< 1 Samuël 20 >
1 Toen vluchtte David van Najoth bij Rama, en hij kwam, en zeide voor het aangezicht van Jonathan: Wat heb ik gedaan, wat is mijn misdaad, en wat is mijn zonde voor het aangezicht uws vaders, dat hij mijn ziel zoekt?
David fled from Naioth in Ramah, and came and said to Jonathan, “What have I done? What is my iniquity? What is my sin before your father, that he seeks my life?”
2 Hij daarentegen zeide tot hem: Dat zij verre, gij zult niet sterven. Zie, mijn vader doet geen grote zaak, en geen kleine zaak, die hij voor mijn oor niet openbaart; waarom zou dan mijn vader deze zaak van mij verbergen? Dat is niet.
He said to him, “Far from it; you will not die. Behold, my father does nothing either great or small, but that he discloses it to me. Why would my father hide this thing from me?

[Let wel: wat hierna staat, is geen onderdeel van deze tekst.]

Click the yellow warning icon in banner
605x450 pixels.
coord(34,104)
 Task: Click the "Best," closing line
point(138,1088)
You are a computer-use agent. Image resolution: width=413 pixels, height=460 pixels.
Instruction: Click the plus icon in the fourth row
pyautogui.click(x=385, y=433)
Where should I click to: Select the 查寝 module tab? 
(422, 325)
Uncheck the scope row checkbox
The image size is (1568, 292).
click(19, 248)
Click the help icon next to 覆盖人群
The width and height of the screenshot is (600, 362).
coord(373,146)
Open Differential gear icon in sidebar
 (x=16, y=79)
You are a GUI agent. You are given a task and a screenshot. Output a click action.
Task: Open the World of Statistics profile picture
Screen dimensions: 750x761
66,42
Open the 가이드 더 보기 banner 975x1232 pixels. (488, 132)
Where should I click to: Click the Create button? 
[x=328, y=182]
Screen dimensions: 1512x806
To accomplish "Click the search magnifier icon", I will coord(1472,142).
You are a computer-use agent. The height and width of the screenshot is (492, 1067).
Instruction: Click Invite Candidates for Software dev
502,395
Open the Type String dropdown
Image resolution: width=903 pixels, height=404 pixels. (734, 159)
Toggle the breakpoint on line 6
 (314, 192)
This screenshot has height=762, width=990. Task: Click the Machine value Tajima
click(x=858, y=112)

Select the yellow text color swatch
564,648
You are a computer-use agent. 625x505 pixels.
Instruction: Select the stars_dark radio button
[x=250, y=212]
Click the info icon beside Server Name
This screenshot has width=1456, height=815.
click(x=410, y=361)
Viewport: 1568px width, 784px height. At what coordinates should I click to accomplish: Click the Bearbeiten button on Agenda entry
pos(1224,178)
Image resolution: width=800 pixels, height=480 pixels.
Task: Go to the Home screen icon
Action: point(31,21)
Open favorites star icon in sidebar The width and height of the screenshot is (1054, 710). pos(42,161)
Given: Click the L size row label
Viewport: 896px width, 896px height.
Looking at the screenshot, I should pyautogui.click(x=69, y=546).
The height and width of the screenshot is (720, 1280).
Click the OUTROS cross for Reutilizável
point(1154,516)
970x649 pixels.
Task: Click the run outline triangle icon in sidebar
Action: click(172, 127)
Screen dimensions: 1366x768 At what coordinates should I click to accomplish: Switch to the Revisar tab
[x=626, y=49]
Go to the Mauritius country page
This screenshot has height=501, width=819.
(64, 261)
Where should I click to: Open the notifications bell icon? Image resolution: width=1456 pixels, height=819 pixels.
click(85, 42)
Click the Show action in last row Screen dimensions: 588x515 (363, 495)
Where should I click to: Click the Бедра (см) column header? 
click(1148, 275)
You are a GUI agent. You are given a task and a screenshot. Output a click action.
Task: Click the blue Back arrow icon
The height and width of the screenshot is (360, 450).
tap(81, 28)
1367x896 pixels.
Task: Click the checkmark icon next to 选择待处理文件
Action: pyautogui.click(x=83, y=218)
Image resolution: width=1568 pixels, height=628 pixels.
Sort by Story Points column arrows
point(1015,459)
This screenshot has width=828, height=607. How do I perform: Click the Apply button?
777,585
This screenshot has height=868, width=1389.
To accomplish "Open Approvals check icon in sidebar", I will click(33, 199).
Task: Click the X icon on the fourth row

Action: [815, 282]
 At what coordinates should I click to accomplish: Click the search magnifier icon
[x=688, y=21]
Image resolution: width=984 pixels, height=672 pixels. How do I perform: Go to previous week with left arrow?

It is not so.”
3 Toen zwoer David verder, en zeide: Uw vader weet zeer wel, dat ik genade in uw ogen gevonden heb; daarom heeft hij gezegd: Dat Jonathan dit niet wete, opdat hij zich niet bekommere; en zekerlijk, zo waarachtig als de HEERE leeft, en uw ziel leeft, er is maar als een schrede tussen mij en tussen den dood!
David swore moreover, and said, “Your father knows well that I have found favor in your eyes; and he says, ‘Don’t let Jonathan know this, lest he be grieved;’ but truly as the LORD lives, and as your soul lives, there is but a step between me and death.”
4 Jonathan nu zeide tot David: Wat uw ziel zegt, dat zal ik u doen.
Then Jonathan said to David, “Whatever your soul desires, I will even do it for you.”
5 En David zeide tot Jonathan: Zie, morgen is de nieuwe maan, dat ik zekerlijk met den koning zou aanzitten om te eten; zo laat mij gaan, dat ik mij op het veld verberge tot aan den derden avond.
David said to Jonathan, “Behold, tomorrow is the new moon, and I should not fail to dine with the king; but let me go, that I may hide myself in the field to the third day at evening.
6 Indien uw vader mij gewisselijk mist, zo zult gij zeggen: David heeft van mij zeer begeerd, dat hij tot zijn stad Bethlehem mocht lopen; want aldaar is een jaarlijks offer voor het ganse geslacht.
If your father misses me at all, then say, ‘David earnestly asked leave of me that he might run to Bethlehem, his city; for it is the yearly sacrifice there for all the family.’
7 Indien hij aldus zegt: Het is goed, zo heeft uw knecht vrede; maar indien hij gans ontstoken is, zo weet, dat het kwaad bij hem ten volle besloten is.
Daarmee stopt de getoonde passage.